Copy out lines with the word "will" from the material that follows.

Material for the task:
:::::

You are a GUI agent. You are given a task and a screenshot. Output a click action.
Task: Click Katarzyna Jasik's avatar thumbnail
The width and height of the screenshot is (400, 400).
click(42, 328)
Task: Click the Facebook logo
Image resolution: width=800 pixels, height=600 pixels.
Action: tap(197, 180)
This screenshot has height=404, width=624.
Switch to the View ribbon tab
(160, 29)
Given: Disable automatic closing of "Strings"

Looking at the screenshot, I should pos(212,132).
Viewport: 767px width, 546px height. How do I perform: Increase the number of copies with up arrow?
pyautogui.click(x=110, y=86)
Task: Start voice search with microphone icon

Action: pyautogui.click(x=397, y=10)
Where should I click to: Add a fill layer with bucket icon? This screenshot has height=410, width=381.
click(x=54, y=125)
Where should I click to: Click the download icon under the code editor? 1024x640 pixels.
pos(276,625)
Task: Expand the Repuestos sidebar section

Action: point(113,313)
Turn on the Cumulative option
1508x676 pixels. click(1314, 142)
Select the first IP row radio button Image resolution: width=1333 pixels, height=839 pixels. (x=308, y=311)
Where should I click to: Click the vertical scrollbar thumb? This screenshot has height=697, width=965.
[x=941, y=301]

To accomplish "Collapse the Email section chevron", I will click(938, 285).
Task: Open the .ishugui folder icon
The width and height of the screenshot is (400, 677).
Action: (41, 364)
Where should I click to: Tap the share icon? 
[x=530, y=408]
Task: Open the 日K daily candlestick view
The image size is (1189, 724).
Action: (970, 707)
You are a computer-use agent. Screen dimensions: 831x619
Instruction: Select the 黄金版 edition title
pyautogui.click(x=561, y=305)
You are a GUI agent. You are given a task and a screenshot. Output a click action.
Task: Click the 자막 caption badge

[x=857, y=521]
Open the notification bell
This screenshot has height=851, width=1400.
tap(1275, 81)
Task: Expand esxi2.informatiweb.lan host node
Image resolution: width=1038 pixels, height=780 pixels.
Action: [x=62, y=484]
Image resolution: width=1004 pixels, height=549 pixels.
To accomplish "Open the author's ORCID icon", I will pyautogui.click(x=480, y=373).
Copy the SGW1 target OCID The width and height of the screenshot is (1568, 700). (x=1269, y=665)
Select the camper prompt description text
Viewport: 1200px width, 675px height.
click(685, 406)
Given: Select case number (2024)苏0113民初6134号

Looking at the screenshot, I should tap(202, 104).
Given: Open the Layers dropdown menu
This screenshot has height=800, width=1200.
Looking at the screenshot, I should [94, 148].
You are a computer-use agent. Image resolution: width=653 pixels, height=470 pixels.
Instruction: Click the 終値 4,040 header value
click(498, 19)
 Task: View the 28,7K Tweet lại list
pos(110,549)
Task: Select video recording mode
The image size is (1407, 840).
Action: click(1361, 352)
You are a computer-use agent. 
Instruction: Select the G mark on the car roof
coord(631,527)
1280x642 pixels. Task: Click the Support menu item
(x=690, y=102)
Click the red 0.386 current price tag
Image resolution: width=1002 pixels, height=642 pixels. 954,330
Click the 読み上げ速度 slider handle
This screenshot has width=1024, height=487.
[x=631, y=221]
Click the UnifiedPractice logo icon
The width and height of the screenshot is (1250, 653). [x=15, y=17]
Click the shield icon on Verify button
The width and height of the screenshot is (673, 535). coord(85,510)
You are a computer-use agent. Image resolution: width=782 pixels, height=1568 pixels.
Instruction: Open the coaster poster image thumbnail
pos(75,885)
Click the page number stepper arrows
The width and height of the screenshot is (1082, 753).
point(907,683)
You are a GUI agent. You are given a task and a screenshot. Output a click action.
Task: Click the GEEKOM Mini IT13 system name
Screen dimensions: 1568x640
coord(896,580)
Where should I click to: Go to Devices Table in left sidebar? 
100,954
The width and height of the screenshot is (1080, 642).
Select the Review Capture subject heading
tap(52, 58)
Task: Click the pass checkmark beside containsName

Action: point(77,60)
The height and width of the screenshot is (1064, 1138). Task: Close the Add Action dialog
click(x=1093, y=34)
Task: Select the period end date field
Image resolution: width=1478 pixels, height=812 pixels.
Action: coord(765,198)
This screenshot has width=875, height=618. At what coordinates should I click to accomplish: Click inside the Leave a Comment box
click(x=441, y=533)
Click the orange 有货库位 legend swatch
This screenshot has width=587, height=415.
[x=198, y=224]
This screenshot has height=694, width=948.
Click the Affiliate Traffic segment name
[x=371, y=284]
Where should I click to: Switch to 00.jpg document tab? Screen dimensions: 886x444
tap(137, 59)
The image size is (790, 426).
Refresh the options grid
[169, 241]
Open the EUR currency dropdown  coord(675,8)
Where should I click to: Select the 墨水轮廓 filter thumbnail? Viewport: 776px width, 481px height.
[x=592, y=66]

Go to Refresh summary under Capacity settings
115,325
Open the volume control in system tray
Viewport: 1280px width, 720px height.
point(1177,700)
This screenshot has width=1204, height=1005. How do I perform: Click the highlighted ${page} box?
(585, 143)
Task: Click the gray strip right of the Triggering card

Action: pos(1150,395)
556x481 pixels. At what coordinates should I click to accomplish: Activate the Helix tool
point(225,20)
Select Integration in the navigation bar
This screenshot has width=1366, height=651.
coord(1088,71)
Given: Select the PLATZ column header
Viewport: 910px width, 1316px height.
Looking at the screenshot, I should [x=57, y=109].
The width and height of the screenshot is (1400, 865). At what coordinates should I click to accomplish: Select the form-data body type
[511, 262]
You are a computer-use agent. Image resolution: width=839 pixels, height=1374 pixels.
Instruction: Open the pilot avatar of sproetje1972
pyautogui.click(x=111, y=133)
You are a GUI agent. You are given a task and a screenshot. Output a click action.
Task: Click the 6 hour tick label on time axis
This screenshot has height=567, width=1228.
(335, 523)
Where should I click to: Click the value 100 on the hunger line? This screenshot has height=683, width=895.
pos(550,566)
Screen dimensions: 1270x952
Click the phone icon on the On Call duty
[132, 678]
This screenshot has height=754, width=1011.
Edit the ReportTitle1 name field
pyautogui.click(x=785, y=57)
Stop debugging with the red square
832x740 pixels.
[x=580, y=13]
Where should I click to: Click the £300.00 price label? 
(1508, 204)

:::::

Solution to this exercise:
To accomplish "Collapse the Email section chevron", I will click(938, 285).
To accomplish "Open the author's ORCID icon", I will pyautogui.click(x=480, y=373).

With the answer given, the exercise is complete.